### [What is required]
Give the listing again in full and exactly, apart from its pictures.

### [Dataset excerpts]
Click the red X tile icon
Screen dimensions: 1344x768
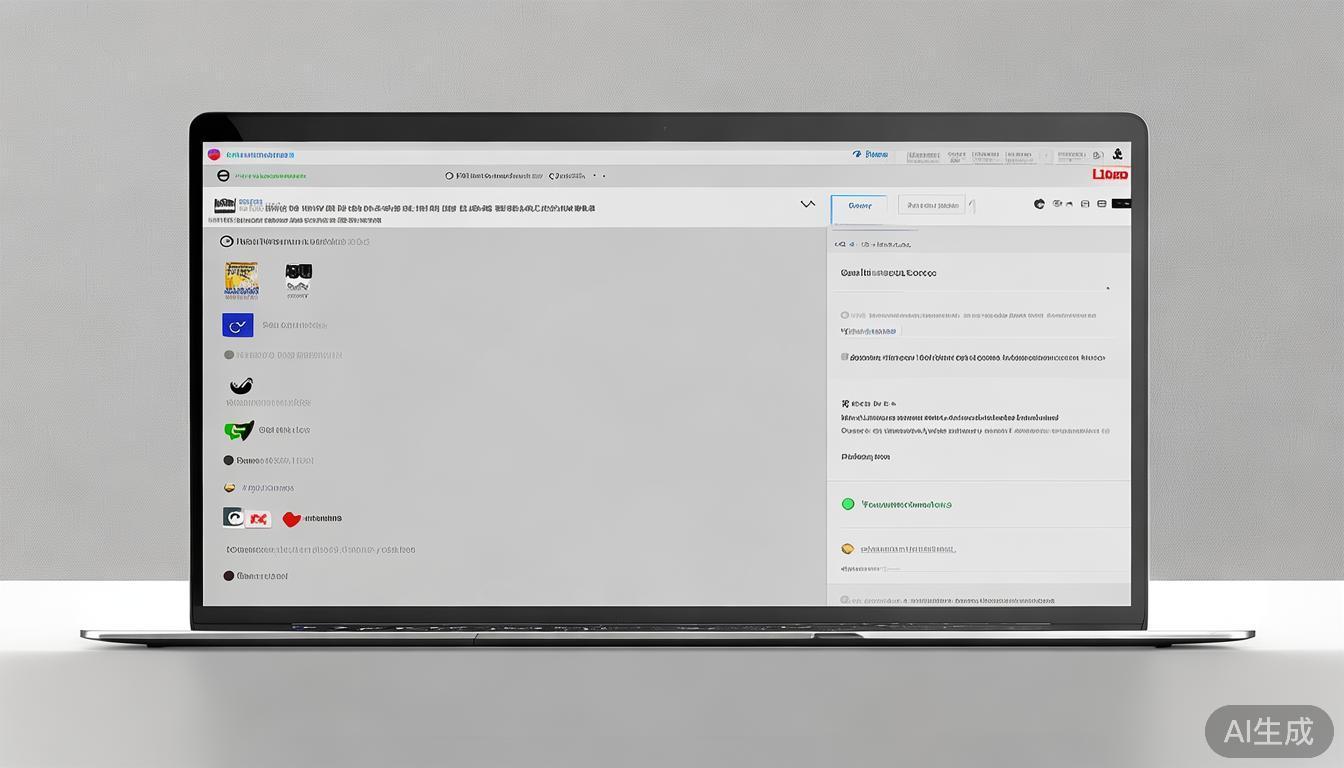pos(259,519)
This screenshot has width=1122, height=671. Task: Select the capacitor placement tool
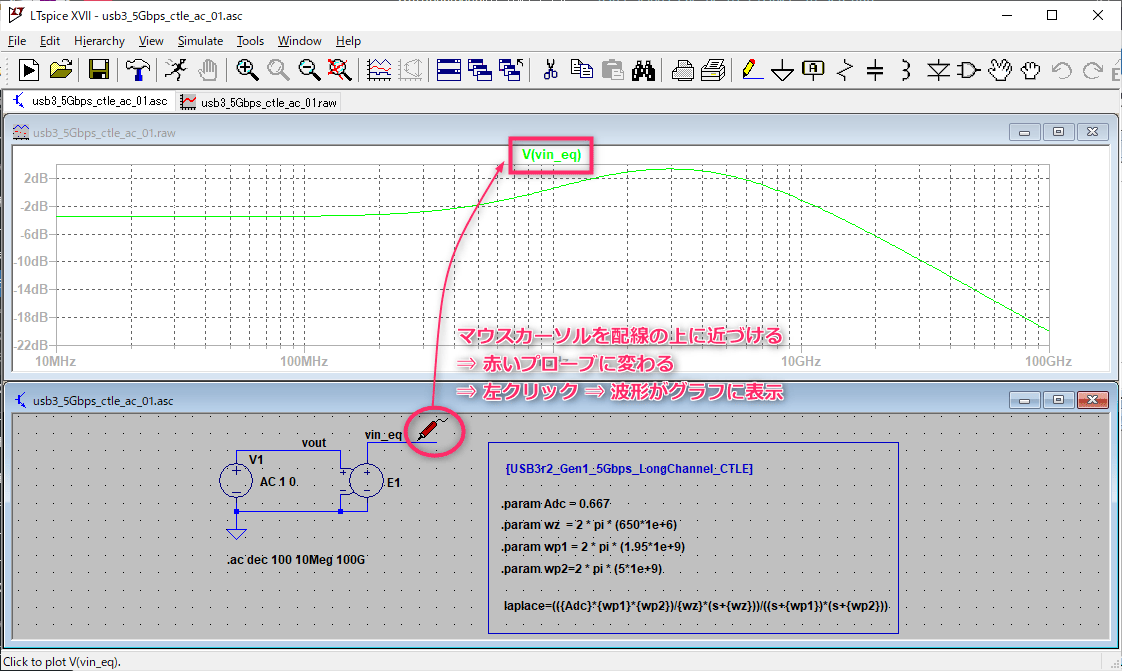[876, 70]
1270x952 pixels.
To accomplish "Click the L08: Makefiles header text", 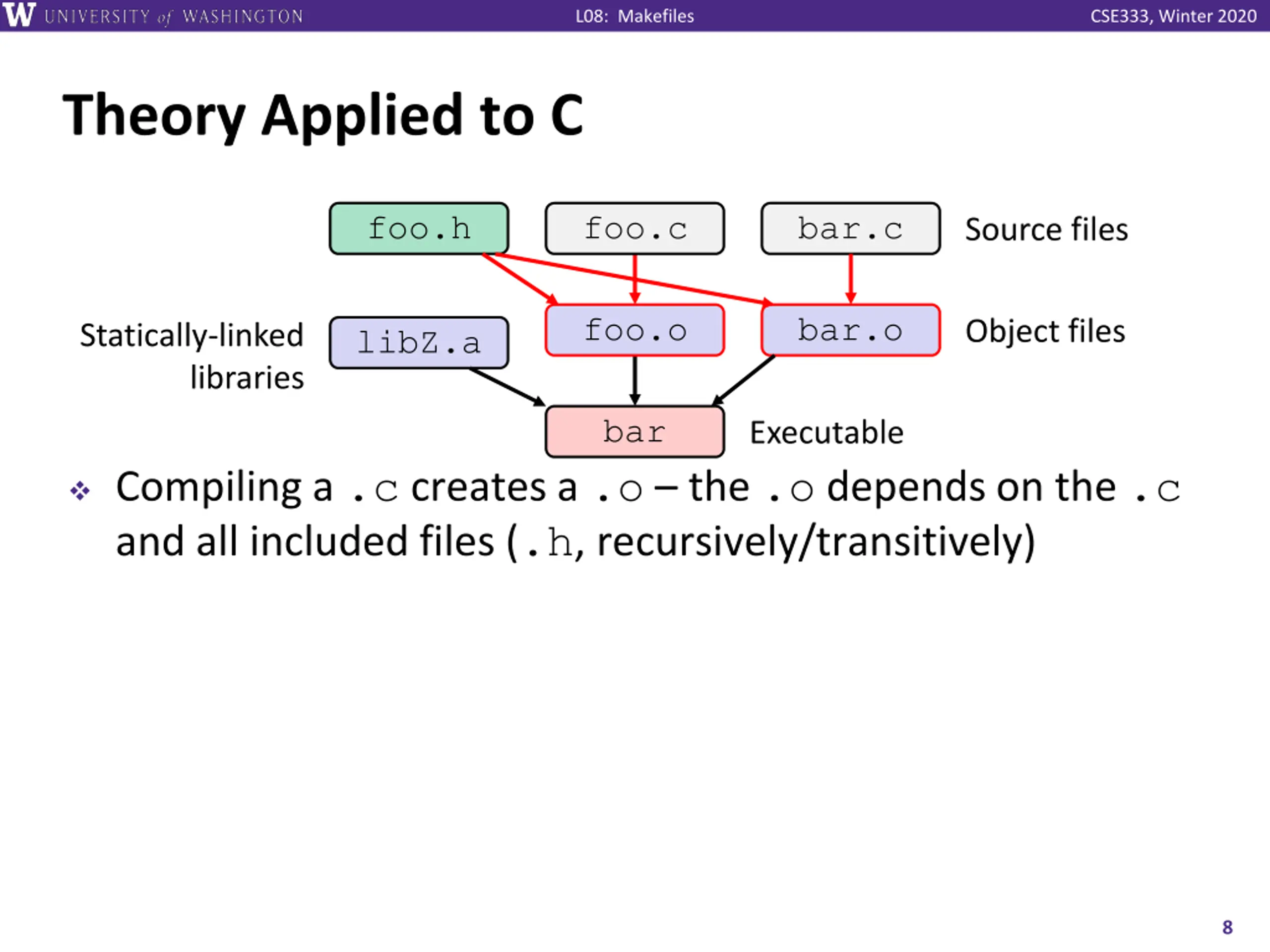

### [Result of the exercise]
Click the red X tile icon
Screen dimensions: 1344x768
pos(259,519)
This screenshot has width=1122, height=671. Task: Select the capacitor placement tool
[876, 70]
1270x952 pixels.
To accomplish "Click the L08: Makefiles header text", 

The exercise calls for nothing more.